The other large part of understanding the lead asset is knowing how safe it is, which is another big differentiator. And it’s safe because we designed it so that it doesn’t produce NAPQI, which is the toxic metabolite. That’s a lot of the innovation.
"Absolutely our strategy is to do this with a group that is also motivated to make significant contributions to the pain space."
Dr. Hernan Bazan
CEO, co-founder, South Rampart Pharma
We also have some single-cell genomics data that we’re gathering to understand the single-cell or molecular signature. The reason this is important is because it helps to further de-risk what we expect to see in terms of efficacy in phase 2.

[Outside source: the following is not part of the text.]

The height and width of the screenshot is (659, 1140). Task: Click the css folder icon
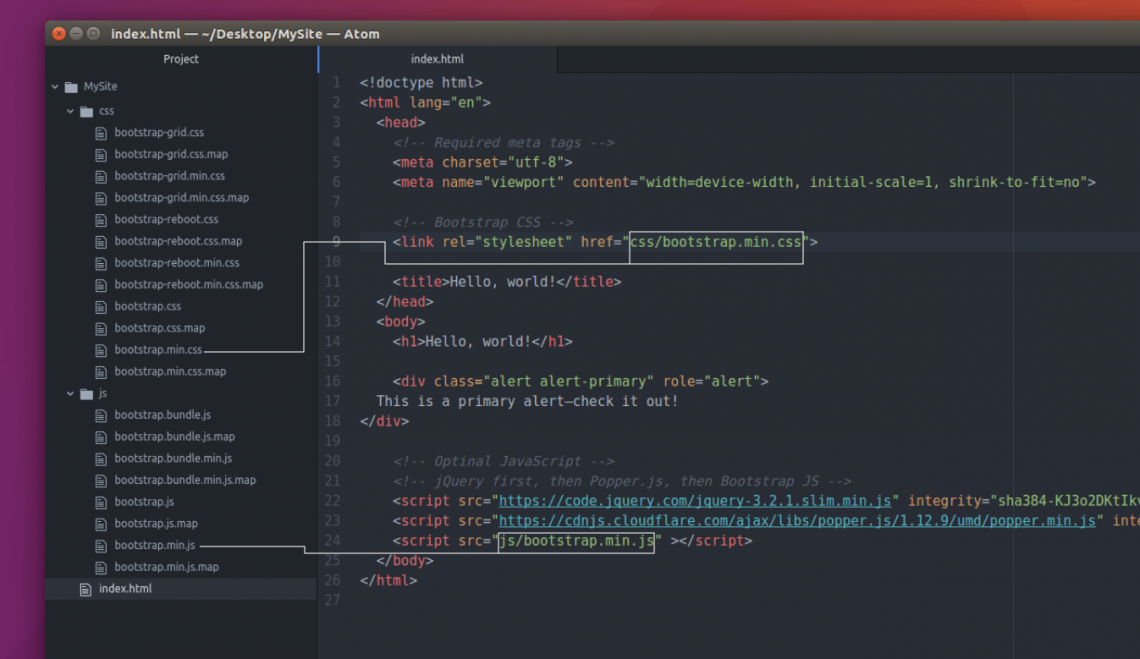[x=87, y=111]
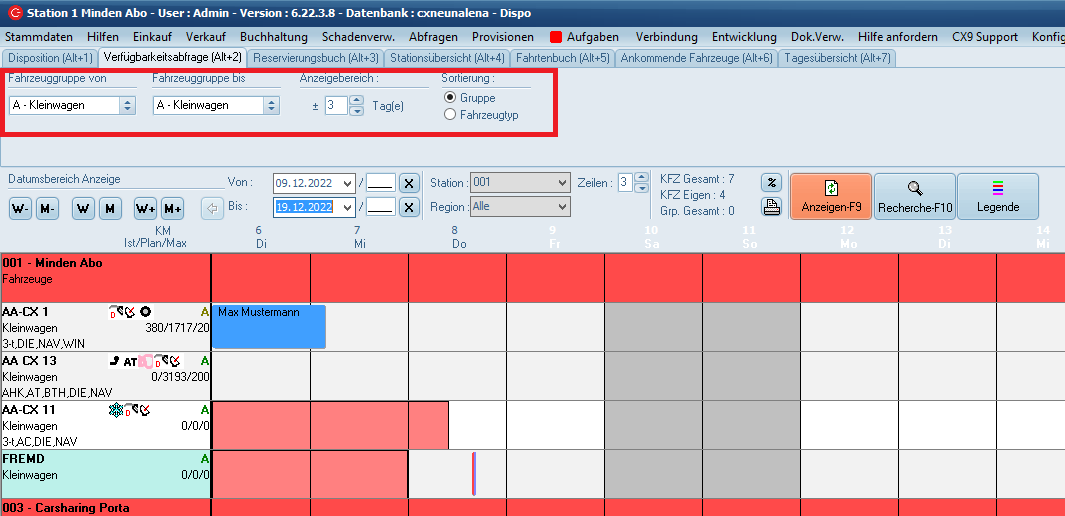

The other issue is pain is subjective, so when one designs a pain trial, the endpoints have to be well validated. And there are reputable ways to do this, one just has to select those entities quite carefully, which we’ve done.
What’s next in terms of the pipeline?
We have a library of compounds that also have pain relief properties and are not toxic and reduce fever, which are the three criteria that we’ve gone by in selecting our leads. Those have not gone into a phase 1 trial because of the resources involved to do an IND. But those are backup compounds in our library.
Are you prepared to bring SPR-001 all the way through to commercialization or do you feel that you’re going to need a partner?
To do this well we would need a partner, and we fully realize that. Our hope is to be able to drive the science. Beyond that, it will take a tremendous amount of resources and expertise. So absolutely our strategy is to do this with a group that is also motivated to make significant contributions to the pain space.
We’ve had significant interest from the usual players in this space. There are different levels of discussion ongoing with groups that are very interested and we’re optimistic that we’ll be able to find the right partner to continue the development in the future.
Can you even anticipate what the drug could be valued at if you bring it successfully to market? Are we talking billions?
That’s an important question. In May 2021 a report was published by Global Data called “Global Pain Therapeutics Market Overview,” which said the acute pain market in 2019 was valued at $30 billion and in 2026 it’s projected to be $45 billion with a CAGR of plus 5%. Chronic pain in 2020 was $10.9 billion and in 2027 it’s supposed to grow to $18.3 billion. And then there’s neuropathic pain. (That) has the largest growth potential of 12.9% from $10.8 billion to $25.2 billion in 2027. Overall, the current market in pain is $74 billion, and that’s everything — pharma and devices — and it’s projected to be $91.6 billion, a CAGR of 3.8% by 2027.
The opportunity for a new chemical entity that has a markedly safer differentiator in terms of risk profile, of no liver toxicity, is not an NSAID, no cardiovascular issues, no GI damage, with a clinically validated MOA for minor to moderate pain, and an IV formulation for severe acute post-op pain as a separate program, could have a significant impact on that overall number for both acute and chronic pain.